I've been so busy last weeks (half-time job, Summer of Code, and university final exams and labs!), that I even forgot to mention that Frank gave me committer access to the Jython project, two weeks ago.

I want to thank publicly all Jython core developers for the confidence they have put on my work, especially Jim Baker, my GSoC mentor. Also Phillipe Jenvey, Nicholas Riley and obviously Frank Wierzbicki, have been extremely helpful guiding me when I needed help.

As I now commit most of my Jython patches directly to the SVN repository, I'm going to deprecate the jython.doj Mercurial repository. I'll post about it soon, along with a new recipe to get Django running on top Jython, using the asm branch (i.e, the upcoming 2.5 version).

Saturday, July 5, 2008

The Devil is in the Details

It's a cliché, but really, look at this commit message I just wrote. It's for a supposedly simple change I made to Jython to get '%d' % foo and '%f' % bar working, on some corner cases[1]:

StringFormatter: '%d' and '%f' support for the __int__ and __float__ protocol respectively.
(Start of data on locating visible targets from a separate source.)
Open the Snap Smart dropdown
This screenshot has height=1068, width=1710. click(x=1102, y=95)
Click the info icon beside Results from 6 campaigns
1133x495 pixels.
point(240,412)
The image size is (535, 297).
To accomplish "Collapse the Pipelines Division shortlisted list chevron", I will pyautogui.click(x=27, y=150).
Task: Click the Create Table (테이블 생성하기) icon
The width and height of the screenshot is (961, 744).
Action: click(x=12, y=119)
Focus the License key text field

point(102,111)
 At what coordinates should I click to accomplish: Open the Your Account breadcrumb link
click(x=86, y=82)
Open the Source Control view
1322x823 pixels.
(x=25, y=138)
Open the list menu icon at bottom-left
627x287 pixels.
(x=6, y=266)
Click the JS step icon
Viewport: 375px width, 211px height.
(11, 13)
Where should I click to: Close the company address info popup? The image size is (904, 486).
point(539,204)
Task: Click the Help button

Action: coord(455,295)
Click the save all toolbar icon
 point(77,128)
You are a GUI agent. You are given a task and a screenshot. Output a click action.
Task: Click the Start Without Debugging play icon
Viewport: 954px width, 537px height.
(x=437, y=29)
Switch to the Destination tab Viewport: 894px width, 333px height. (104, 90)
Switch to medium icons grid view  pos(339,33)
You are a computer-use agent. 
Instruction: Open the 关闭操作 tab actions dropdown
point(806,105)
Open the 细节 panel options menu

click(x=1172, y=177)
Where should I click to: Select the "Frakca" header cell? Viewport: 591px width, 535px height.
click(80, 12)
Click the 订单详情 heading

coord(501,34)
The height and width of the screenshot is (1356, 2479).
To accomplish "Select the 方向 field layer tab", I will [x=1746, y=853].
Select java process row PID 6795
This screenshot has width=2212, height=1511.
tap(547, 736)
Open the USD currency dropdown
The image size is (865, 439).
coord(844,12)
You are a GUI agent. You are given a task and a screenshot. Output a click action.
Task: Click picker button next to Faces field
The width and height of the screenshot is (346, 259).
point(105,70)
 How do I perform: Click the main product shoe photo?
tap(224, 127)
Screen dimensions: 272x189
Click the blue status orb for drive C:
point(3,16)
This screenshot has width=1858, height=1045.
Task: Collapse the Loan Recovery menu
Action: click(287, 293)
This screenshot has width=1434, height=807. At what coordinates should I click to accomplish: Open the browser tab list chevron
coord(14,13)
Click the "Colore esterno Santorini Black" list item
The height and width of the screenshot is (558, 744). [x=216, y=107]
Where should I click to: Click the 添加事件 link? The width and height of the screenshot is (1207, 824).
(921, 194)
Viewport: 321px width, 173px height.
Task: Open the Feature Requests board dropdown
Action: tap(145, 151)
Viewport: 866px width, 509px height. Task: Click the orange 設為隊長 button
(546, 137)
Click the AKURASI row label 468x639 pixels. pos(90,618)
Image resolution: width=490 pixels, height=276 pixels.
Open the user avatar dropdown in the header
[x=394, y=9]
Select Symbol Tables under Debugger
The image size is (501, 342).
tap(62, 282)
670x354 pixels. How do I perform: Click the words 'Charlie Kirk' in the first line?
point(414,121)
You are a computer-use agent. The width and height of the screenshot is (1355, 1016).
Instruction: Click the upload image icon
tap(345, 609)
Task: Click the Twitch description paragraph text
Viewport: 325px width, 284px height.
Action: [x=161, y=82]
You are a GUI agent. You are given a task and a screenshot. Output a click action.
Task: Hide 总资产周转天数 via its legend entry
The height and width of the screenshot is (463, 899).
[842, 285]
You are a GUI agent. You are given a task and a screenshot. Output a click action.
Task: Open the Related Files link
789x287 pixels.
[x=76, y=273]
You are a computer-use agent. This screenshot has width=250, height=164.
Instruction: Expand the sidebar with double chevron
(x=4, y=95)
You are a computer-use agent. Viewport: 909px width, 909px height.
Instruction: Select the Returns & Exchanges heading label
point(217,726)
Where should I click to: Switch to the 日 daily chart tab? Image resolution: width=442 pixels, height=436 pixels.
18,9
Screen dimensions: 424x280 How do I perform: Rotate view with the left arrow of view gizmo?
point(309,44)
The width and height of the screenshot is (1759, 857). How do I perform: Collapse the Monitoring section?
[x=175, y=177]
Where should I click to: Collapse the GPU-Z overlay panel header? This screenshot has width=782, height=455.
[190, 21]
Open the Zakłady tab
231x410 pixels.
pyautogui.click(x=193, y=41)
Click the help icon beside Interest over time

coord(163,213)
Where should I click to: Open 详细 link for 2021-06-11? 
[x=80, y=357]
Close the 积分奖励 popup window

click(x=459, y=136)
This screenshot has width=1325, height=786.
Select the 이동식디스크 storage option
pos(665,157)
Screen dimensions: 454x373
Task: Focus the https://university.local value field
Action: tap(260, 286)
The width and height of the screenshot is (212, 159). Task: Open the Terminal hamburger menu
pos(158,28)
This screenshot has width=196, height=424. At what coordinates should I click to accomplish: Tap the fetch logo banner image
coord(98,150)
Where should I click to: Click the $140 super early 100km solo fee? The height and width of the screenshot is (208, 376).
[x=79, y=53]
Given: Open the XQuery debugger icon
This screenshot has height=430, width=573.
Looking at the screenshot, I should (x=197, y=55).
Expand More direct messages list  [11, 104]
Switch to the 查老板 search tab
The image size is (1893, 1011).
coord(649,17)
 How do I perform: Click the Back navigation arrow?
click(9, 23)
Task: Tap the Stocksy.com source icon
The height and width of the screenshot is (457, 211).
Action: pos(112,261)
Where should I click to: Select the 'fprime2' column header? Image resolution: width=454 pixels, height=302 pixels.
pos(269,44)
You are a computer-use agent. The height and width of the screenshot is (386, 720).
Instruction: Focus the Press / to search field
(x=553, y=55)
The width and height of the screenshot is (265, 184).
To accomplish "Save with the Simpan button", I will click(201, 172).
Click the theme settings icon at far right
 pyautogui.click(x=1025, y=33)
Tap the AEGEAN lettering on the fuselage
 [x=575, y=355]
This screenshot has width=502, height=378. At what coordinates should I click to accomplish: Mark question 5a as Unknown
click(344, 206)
The implementation is more convulted than it should be, because we have PyString implementing __float__ and __int__ at the "java level" but not at the "python level". For string formatting, only "python level" __float__ and __int__ must be
supported.

Also, now that __int__ can return a PyLong, this case needs special care. Basically formatInteger now can call formatLong if a PyLong is found as the result of __int__. Then, as formatLong can also be called from formatInteger, __hex__, __oct__ and __str__ conversions were moved inside formatLong.

Finally, test_format_jy was changed to stop checking that we don't support big floats on '%d' (CPython doesn't, but that seems a limitation of the specific implementation and I can't imagine a program that could break on Jython because we *support* it).


Python is wonderful, but there are a lot of details which make it tricky when implementing it. Nice to see that, when we play the role of Python users, we aren't exposed too much to this subtleties. In fact, I'd say that it is one of the languages with the better "user interface" I've seen.

[1] Naturally, I find this corner cases when running and testing the Django codebase. Well, that's one of the points of my SoC project: Test how CPython-compliant Jython is, and fix it when it isn't :).

Tuesday, July 1, 2008

We Should Master Regular Expressions

When someone tell us that every programmer should know regular expressions, it's not only about using them to validate or match input on our programs. After all, seems like many of us can live using split() and replace() and some ad-hoc code instead of learning regexps.

My point today is that they are also useful when coding. I just needed to replace every code that looked like this:


<mx:RemoteObject id="grabaMuestreosRemote"
...
fault="Alert.show('Problemas al grabar los muestreos')"/>

To:

<mx:RemoteObject id="grabaMuestreosRemote"
...
fault="reportFault('Problemas al grabar los muestreos', event.fault)"/>


The change is on the last line, replacing the alert by a slightly more involved logic (which lives inside the reportFault function).

Solution? Find/Replace, using regexps (this was done with eclipse, but every reasonable editor have this feature):

Find:fault="Alert.show\('([^']*)'\)"

Replace With:fault="reportFault('$1', event.fault)"

Quick explanation: \( and \) matches literal parenthesis; they are escaped because they have their own special meaning on regexp: capturing. And they are using for capturing the string message inside quotes, on '([^']*)'. That means: a single quote (') followed by any character which is not a single quote ([^']), repeated 0 or more times (*), followed by a single quite ('). So the non-escaped parenthesis are used to capture (i.e, remember, store) what was found inside the quotes. Later, you use the captured value by specifying $1 on the replacement text. If you have more captures, they are labeled $2, $3 and so on.

By the way, I'm not a regexp master. In fact, I admit to frequently resort to ad-hoc code, especially if I'm in a hurry.

But the simple exercise of summing all the time spent on writing ad-hoc code, plus the time wasted doing non-trivial find & replace by hand, have convinced me to learn them, and hopefully master them.